▸ Work instruction
Only the lines from the one containing "Click the diagonal" through the last line of the data below belong in your answer, copied exactly and without pictures.

▸ Source data
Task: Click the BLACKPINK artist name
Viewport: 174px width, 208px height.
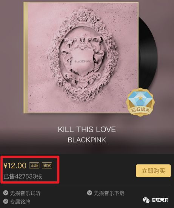Action: 87,140
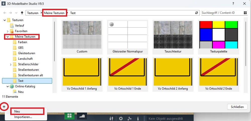Click Texturen in the breadcrumb path
The height and width of the screenshot is (121, 251).
tap(33, 13)
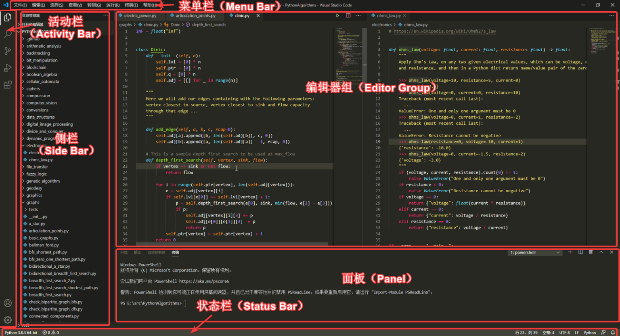Split the editor using Split Editor icon
Screen dimensions: 620x336
(348, 15)
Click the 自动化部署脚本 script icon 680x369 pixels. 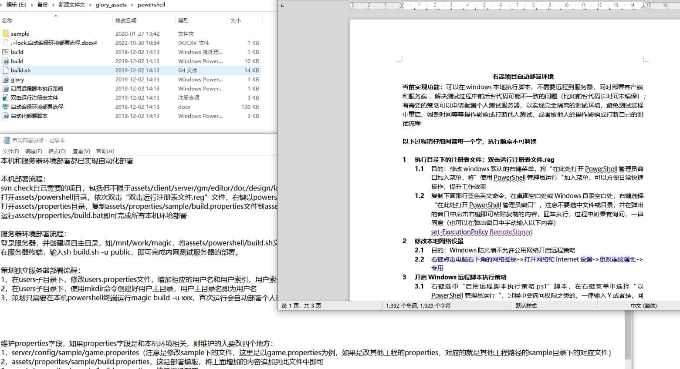pyautogui.click(x=6, y=116)
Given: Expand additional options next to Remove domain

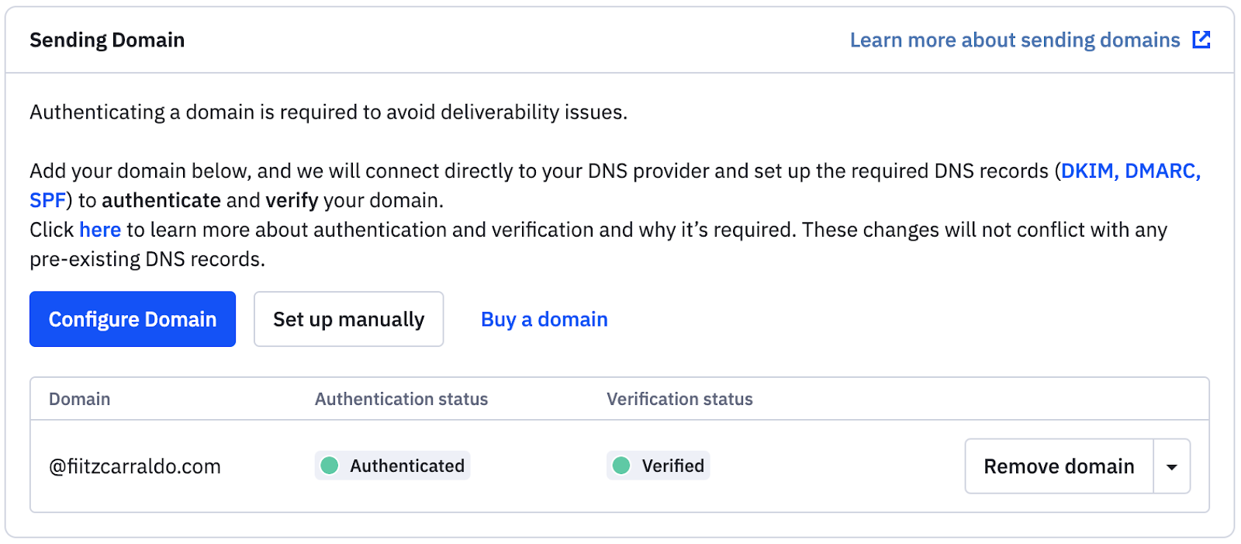Looking at the screenshot, I should pos(1171,466).
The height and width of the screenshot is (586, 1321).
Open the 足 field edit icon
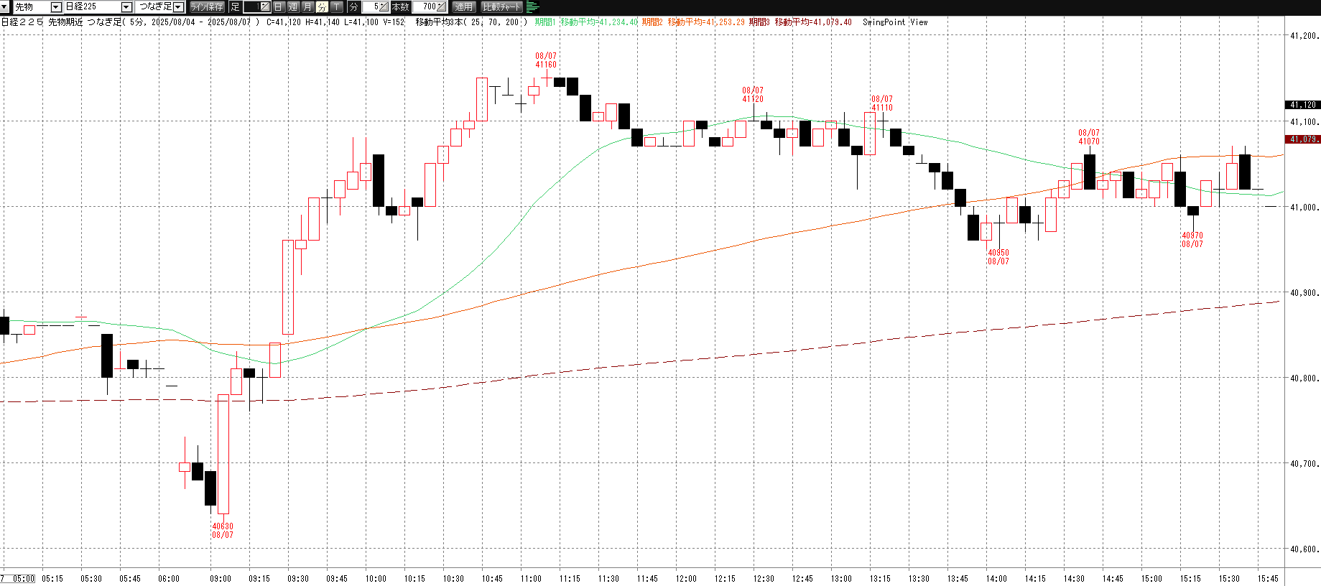(x=264, y=7)
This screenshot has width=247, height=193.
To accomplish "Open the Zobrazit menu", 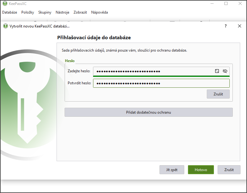I will tap(80, 12).
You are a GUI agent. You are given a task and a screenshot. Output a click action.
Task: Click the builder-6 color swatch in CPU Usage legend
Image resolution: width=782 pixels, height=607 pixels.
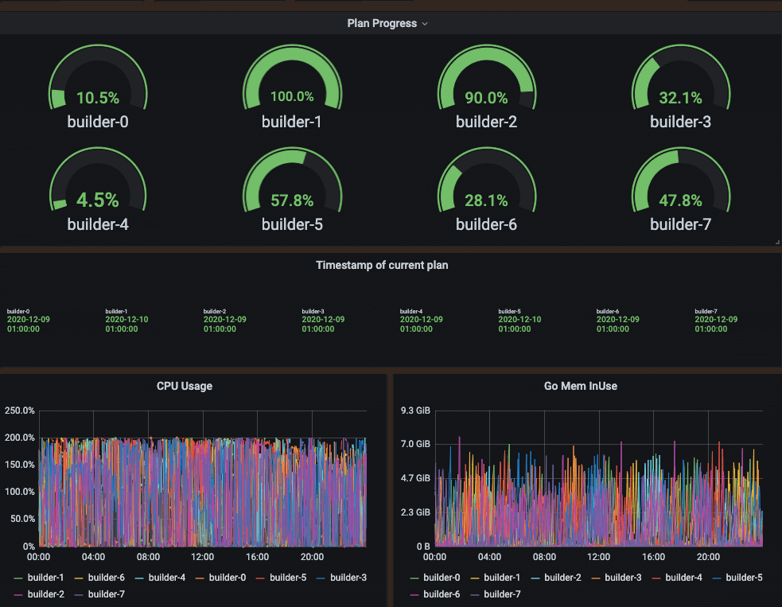coord(79,578)
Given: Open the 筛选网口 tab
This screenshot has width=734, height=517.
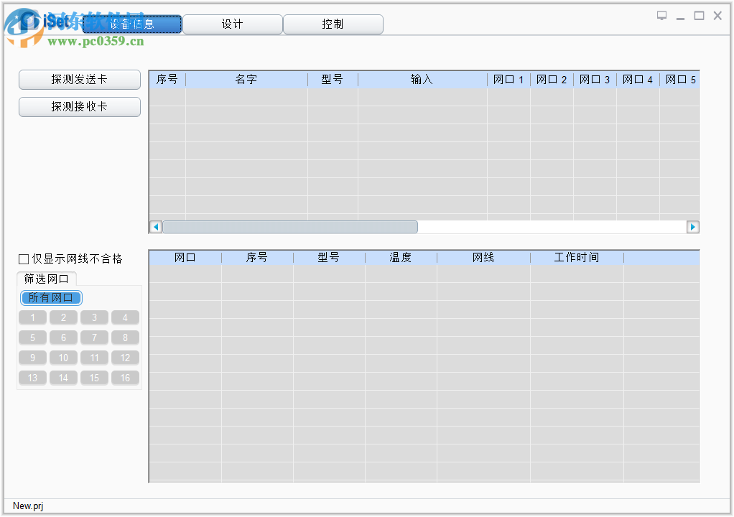Looking at the screenshot, I should [46, 279].
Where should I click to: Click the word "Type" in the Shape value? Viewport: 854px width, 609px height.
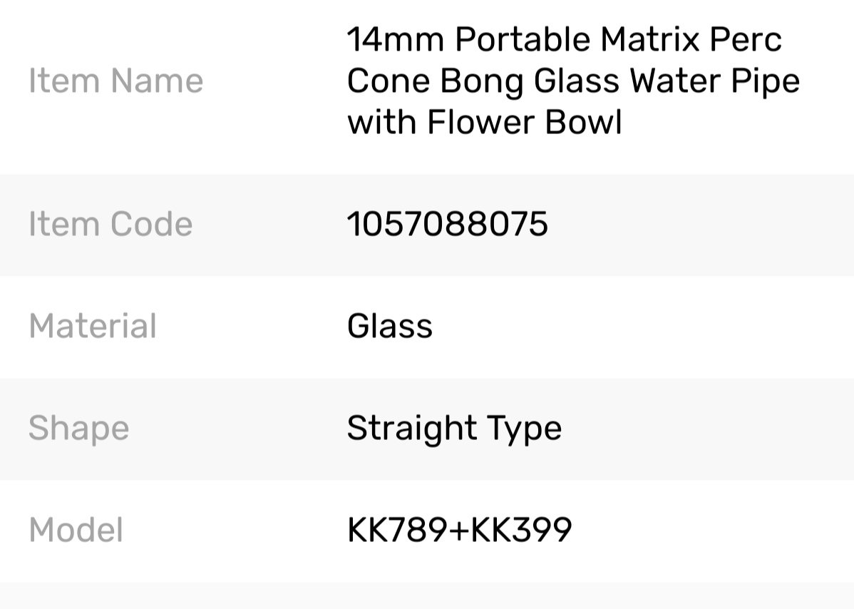[525, 429]
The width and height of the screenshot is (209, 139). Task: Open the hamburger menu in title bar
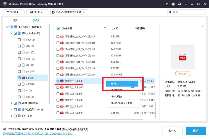[186, 4]
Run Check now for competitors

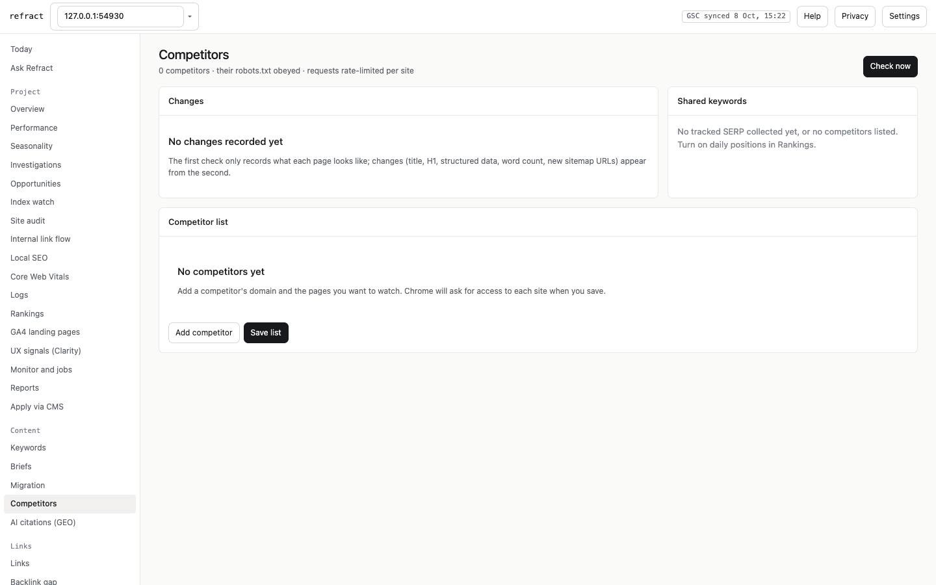(x=890, y=66)
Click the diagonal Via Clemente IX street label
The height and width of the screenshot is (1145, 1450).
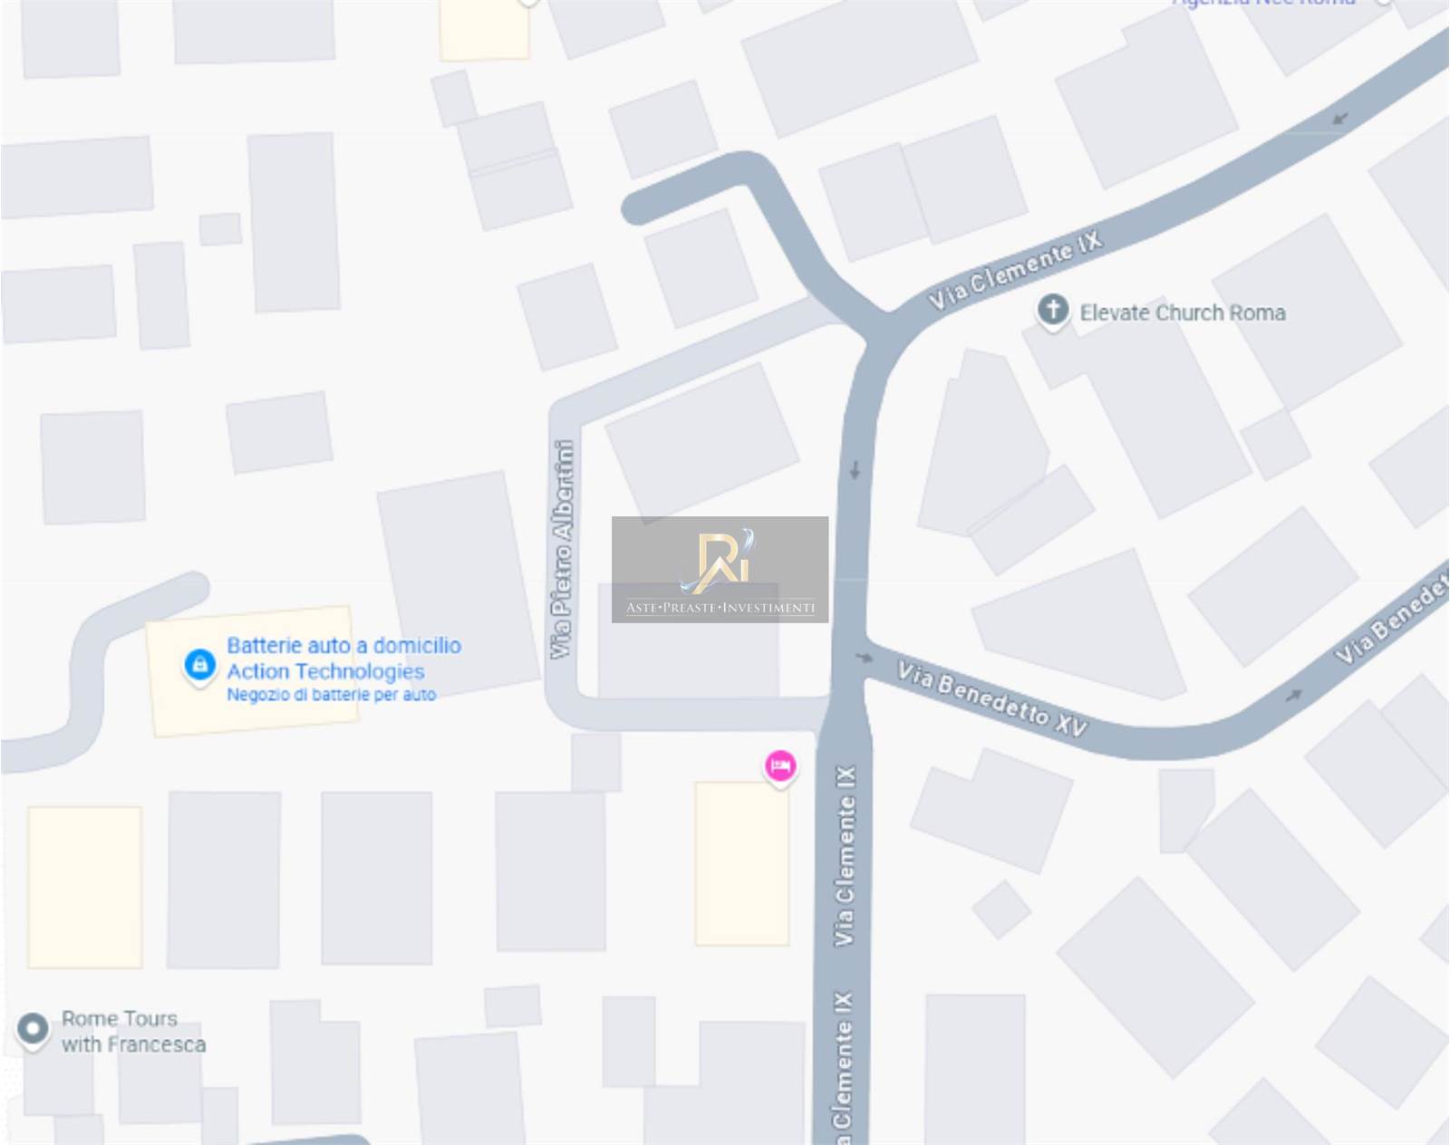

▸ Your response
Click the diagonal Via Clemente IX street label
The height and width of the screenshot is (1145, 1450).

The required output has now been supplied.